Both Sora and Virginia Rails were found in a small wetland north of Christina Reservoir on the 13th

Spotting migrating shorebirds continues to be a difficult endeavor thanks to the high water levels and inundated shorelines. Rare at any inland location in Maine, an adult White-rumped Sandpiper was a good find at Lake Josephine on the 13th. Least Sandpiper and both species of Yellowlegs were also seen in small numbers. Adult Solitary Sandpipers were observed in Presque Isle, Fort Kent, Woodland and at Collins Pond in Caribou. Paul Cyr found this Solitary Sandpiper adult behind his house in Presque Isle this week.

Gull numbers are increasing and small mixed species flocks of Ring-billed, Herring and Great Black-backed Gull are being seen in central and northern Aroostook sites. 3 Bonaparte's Gulls were feeding at Lake Josephine on the 8th and 13th. Common Terns have mostly departed from the breeding colony on Long Lake and only 4 individuals were seen there on the 14th. Pairs of Common Terns were also seen at Christina Reservoir.
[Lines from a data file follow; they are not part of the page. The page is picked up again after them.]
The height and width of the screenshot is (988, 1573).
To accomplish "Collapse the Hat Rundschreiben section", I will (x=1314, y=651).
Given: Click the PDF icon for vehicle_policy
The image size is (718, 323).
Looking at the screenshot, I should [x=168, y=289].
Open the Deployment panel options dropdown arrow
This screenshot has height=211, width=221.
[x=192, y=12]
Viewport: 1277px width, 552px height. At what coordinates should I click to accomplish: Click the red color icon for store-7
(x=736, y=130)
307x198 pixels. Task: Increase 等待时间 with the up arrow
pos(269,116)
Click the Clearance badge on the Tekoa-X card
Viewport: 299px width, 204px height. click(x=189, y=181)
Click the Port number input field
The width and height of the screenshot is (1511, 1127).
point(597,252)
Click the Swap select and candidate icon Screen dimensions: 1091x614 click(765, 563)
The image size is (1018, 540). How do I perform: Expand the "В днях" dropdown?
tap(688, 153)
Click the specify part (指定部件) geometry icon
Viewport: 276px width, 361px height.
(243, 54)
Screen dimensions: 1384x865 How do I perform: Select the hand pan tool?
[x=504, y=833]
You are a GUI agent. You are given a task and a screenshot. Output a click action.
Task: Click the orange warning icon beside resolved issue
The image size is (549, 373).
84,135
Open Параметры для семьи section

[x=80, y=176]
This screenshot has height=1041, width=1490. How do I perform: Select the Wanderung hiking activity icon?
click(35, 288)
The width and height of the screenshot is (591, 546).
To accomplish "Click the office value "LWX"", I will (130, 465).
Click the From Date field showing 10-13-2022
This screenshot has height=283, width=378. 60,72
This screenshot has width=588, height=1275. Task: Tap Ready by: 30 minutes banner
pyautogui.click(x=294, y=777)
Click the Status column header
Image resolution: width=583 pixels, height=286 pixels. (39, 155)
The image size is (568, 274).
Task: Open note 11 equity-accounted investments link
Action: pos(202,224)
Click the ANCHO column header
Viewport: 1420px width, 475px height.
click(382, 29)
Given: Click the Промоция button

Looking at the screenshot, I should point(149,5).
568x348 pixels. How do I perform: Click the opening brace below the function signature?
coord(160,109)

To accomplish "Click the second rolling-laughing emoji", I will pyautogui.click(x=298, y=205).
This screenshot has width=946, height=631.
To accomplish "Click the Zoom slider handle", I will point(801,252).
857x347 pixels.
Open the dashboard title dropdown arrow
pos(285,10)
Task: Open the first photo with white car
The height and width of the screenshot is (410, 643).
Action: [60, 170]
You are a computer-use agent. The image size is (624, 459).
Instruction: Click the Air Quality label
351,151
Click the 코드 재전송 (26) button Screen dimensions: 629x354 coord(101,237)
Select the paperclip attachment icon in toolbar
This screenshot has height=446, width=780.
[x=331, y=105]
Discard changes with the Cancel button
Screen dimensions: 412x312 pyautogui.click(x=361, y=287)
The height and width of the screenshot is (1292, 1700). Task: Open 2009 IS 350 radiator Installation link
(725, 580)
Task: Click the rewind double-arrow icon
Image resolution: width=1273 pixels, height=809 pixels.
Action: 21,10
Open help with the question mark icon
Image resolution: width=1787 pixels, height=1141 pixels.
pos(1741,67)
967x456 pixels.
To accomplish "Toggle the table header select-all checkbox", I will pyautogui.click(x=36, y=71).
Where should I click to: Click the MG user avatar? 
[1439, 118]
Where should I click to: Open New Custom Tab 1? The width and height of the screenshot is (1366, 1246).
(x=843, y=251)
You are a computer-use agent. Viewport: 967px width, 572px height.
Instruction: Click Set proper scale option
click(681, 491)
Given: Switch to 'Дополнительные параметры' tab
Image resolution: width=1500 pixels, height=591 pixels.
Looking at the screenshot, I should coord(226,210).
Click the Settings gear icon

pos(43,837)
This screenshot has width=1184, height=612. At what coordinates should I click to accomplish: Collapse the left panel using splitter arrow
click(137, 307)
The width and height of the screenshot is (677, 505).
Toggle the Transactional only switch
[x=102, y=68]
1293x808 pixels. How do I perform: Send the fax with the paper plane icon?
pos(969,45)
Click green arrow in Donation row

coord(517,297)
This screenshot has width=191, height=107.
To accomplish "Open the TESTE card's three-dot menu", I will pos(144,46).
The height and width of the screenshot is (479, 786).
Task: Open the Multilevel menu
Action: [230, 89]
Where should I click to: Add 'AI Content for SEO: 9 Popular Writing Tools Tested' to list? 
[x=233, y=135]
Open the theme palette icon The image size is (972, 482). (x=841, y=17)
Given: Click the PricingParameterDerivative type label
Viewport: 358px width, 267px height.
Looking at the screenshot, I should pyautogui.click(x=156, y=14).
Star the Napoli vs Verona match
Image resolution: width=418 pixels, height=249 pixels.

Migrating Common Nighthawks were seen in Wade and Washburn on the 10th and in Caribou and Woodland on the 14th. All observations were of single birds.

Ruby-throated Hummingbird numbers seem to have peaked late last week in central Aroostook and now appear to be waning. Patty Jennings captured some great images of the hummers in her Stacyville yard including this apparent juvenile and the long tongued male in the top photo. The last report of a male came in on the 10th.

Eastern Phoebes and Eastern Kingbirds were seen feeding fledged young at many locations in the county this week. Patty Jennings got one last picture of her Eastern Phoebes in Stacyville before they fledged. An Eastern Wood-Pewee was still vocalizing in Presque Isle as of the 14th.

Tree and Bank Swallows have mostly departed from the area. Eastern Bluebirds were seen at breeding locations in Bancroft and Portage Lake. Cedar Waxwings have been dedicated flycatchers lately and are being seen hawking insects from exposed perches, usually near a water body of some sort. Ken Lamb photographed this waxwing on the 13th.

Bobolinks have flocked up and begun to leave northern Maine. Over thirty were seen in a field in Fort Fairfield on the 13th and smaller groups were seen in Castle Hill and Woodland on the 14th. Large mixed flocks of European Starlings, Common Grackles and Red-winged Blackbirds have also begun to move out.

5 Evening Grosbeaks were seen in Portage Lake on the 14th. White-winged Crossbills continue to be reported but it appears they have thinned out a bit since last month.